## Exercise requirements
Reproduce verbatim the lines below from the line containing "(Mrs.) N. Kalaiselvi" up to and including the line containing "coord(231,354)", and output nothing else.

## Entries
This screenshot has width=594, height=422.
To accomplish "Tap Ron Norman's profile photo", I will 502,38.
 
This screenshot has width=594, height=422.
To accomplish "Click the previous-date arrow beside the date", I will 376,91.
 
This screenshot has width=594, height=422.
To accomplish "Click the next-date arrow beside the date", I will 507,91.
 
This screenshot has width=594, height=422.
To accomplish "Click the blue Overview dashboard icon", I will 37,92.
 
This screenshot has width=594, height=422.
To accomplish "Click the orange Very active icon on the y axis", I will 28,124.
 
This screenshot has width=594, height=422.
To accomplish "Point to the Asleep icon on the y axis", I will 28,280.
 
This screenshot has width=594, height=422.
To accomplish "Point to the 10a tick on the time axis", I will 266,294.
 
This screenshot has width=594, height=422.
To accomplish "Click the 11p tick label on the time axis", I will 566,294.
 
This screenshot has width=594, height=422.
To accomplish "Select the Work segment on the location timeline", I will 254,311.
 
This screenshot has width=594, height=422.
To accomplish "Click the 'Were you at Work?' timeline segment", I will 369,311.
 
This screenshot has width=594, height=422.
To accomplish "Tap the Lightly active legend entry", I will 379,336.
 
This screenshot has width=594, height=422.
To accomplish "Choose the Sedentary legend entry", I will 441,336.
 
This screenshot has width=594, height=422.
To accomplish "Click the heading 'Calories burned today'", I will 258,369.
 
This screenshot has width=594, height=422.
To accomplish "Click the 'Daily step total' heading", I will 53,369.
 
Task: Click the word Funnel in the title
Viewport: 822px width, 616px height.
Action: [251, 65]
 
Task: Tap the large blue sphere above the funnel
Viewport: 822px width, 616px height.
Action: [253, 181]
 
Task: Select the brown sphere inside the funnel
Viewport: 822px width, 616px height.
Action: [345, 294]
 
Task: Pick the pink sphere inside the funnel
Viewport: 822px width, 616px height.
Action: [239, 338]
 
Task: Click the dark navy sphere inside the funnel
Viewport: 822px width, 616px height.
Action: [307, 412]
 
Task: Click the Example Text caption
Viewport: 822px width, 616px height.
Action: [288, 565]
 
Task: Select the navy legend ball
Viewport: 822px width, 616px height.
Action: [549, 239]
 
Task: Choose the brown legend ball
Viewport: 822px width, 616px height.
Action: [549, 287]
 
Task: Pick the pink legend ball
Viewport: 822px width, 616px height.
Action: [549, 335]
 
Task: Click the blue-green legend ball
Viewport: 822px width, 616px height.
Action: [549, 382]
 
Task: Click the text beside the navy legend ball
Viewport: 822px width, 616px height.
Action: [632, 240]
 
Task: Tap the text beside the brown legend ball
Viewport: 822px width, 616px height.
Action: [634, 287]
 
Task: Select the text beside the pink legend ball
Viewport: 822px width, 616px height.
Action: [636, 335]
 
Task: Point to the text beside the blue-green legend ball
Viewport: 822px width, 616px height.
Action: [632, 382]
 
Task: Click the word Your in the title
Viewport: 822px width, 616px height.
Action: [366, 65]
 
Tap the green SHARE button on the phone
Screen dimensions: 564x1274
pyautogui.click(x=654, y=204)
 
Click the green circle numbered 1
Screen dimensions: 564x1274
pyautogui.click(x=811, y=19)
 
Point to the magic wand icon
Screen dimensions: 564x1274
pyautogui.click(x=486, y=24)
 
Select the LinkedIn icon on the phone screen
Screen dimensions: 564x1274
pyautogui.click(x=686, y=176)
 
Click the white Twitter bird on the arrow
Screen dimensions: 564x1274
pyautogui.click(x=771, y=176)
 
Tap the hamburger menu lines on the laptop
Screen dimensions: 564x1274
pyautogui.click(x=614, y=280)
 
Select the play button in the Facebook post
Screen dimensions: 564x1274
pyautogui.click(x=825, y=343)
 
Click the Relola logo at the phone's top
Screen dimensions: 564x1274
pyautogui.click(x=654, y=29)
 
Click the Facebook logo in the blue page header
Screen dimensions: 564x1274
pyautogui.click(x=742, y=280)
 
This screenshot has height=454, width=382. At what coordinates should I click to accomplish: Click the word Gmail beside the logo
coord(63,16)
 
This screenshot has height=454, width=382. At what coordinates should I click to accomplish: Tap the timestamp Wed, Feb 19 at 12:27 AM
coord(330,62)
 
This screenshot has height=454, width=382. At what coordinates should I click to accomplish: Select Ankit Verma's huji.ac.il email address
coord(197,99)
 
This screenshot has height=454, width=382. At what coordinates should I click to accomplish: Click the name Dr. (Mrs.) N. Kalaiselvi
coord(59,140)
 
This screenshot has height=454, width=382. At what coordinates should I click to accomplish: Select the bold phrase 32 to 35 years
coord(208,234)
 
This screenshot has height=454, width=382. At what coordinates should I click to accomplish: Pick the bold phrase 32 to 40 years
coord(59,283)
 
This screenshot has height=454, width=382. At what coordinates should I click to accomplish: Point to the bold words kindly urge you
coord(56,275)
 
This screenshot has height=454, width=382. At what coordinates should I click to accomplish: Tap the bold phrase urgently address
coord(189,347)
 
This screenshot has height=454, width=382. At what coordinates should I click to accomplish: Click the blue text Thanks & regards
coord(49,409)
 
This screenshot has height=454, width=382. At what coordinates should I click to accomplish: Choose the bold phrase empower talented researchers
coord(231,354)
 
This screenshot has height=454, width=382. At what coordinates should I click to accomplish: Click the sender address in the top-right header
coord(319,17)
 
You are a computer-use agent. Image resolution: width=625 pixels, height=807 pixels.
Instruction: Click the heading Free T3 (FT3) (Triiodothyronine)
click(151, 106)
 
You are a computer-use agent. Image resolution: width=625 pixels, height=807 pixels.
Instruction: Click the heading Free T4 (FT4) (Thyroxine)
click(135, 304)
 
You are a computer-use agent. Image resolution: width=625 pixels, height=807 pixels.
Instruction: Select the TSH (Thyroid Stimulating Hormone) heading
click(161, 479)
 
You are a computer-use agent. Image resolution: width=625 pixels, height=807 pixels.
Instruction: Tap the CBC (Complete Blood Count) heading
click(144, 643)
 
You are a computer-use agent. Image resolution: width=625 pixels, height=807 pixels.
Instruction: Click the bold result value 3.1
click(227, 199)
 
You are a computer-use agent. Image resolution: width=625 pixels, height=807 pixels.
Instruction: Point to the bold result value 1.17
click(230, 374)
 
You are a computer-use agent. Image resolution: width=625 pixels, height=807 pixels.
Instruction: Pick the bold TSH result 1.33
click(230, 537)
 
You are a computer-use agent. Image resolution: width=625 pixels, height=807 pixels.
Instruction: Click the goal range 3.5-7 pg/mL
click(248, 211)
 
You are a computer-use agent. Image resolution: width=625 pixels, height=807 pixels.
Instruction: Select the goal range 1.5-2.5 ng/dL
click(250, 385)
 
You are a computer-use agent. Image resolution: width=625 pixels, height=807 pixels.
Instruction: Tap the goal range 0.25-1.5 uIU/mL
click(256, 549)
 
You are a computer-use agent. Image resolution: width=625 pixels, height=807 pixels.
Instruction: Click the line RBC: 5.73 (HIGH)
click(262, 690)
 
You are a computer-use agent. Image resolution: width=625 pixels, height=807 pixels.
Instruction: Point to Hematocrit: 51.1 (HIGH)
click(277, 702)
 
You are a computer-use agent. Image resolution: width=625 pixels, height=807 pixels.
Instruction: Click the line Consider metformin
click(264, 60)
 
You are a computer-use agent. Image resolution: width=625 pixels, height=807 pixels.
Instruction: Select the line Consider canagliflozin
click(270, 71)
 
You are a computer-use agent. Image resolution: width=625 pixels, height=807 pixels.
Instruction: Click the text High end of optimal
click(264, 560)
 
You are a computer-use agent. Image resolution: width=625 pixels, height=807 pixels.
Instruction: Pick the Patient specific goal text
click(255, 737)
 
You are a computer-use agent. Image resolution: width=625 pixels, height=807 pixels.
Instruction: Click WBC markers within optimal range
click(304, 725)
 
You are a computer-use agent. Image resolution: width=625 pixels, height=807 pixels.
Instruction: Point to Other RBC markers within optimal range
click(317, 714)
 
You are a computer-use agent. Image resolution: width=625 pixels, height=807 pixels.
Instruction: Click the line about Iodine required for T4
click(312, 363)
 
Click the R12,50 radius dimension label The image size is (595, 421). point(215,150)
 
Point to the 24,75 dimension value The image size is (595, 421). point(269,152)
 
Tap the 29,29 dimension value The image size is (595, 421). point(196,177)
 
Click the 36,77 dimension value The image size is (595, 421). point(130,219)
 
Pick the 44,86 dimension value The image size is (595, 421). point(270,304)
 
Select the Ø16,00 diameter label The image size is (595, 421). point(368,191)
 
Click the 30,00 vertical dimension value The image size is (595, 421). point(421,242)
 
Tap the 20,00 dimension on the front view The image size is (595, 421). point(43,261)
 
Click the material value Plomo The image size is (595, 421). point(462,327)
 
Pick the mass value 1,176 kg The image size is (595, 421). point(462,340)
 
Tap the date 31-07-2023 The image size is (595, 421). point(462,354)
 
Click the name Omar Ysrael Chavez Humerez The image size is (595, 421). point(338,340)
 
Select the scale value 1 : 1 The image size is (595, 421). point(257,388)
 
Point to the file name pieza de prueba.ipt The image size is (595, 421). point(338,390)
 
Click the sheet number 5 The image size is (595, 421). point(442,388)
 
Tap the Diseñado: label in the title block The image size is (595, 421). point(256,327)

## The result
This screenshot has height=454, width=382. At what coordinates should I click to accomplish: Click the name Dr. (Mrs.) N. Kalaiselvi
coord(59,140)
 
This screenshot has height=454, width=382. At what coordinates should I click to accomplish: Select the bold phrase 32 to 35 years
coord(208,234)
 
This screenshot has height=454, width=382. At what coordinates should I click to accomplish: Pick the bold phrase 32 to 40 years
coord(59,283)
 
This screenshot has height=454, width=382. At what coordinates should I click to accomplish: Point to the bold words kindly urge you
coord(56,275)
 
This screenshot has height=454, width=382. At what coordinates should I click to accomplish: Tap the bold phrase urgently address
coord(189,347)
 
This screenshot has height=454, width=382. At what coordinates should I click to accomplish: Click the blue text Thanks & regards
coord(49,409)
 
This screenshot has height=454, width=382. At what coordinates should I click to accomplish: Choose the bold phrase empower talented researchers
coord(231,354)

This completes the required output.